• WRITTEN EXERCISE
Copy out the rows below word for word, omitting the pictures.

• STORED RECORDS
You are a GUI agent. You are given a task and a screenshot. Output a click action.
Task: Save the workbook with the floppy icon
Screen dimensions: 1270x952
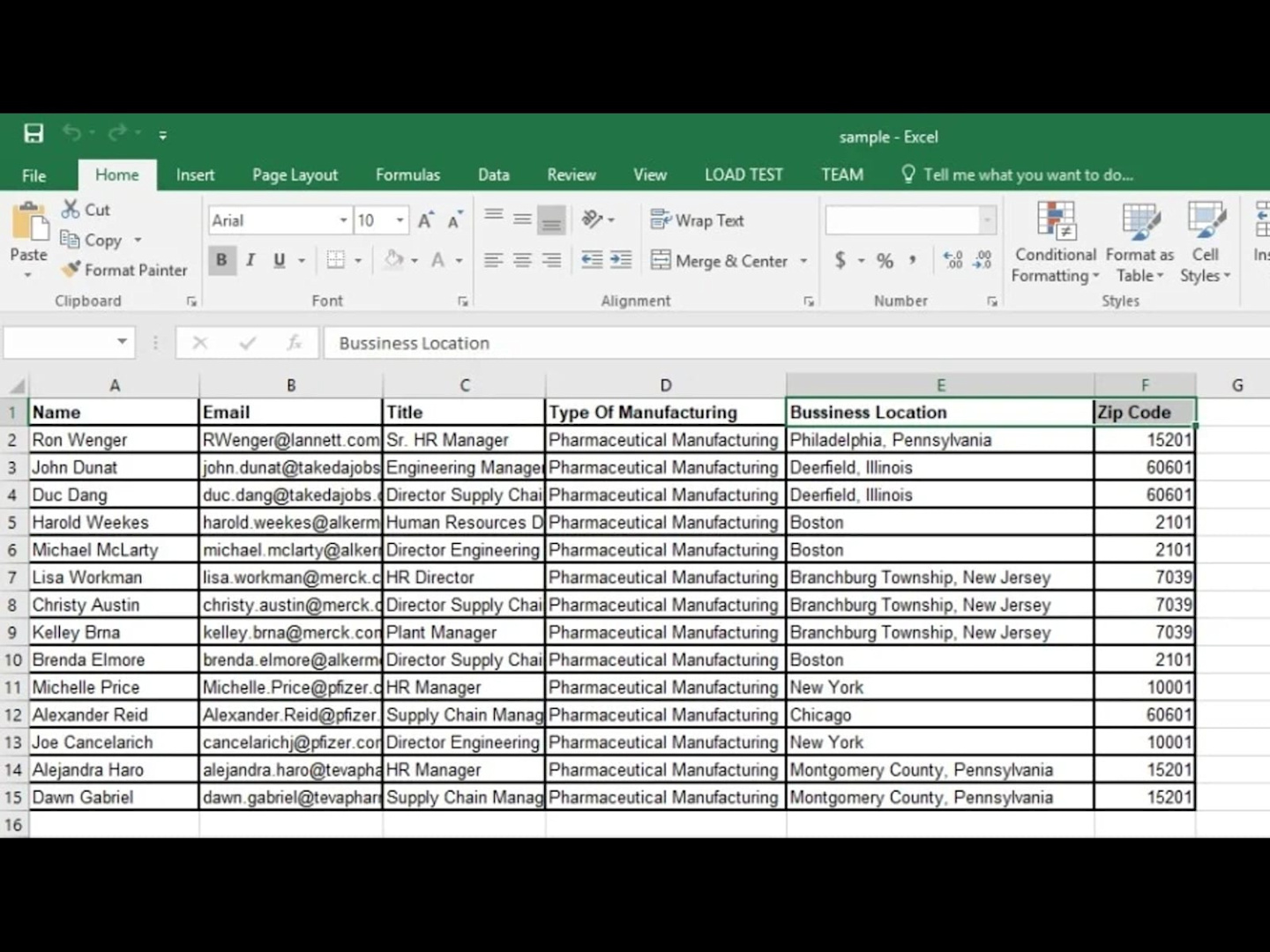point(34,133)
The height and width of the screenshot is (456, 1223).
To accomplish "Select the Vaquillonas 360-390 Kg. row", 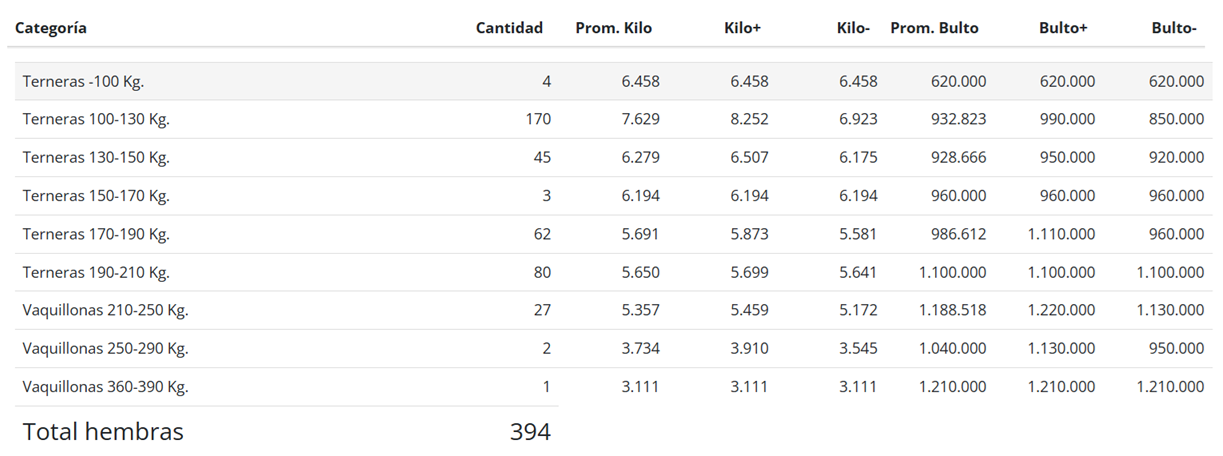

• RESULT
You are a GUI agent. You are given a task and a screenshot. Output a click action.
Task: Save the workbook with the floppy icon
Screen dimensions: 1270x952
point(34,133)
The height and width of the screenshot is (456, 1223).
To accomplish "Select the Vaquillonas 360-390 Kg. row", 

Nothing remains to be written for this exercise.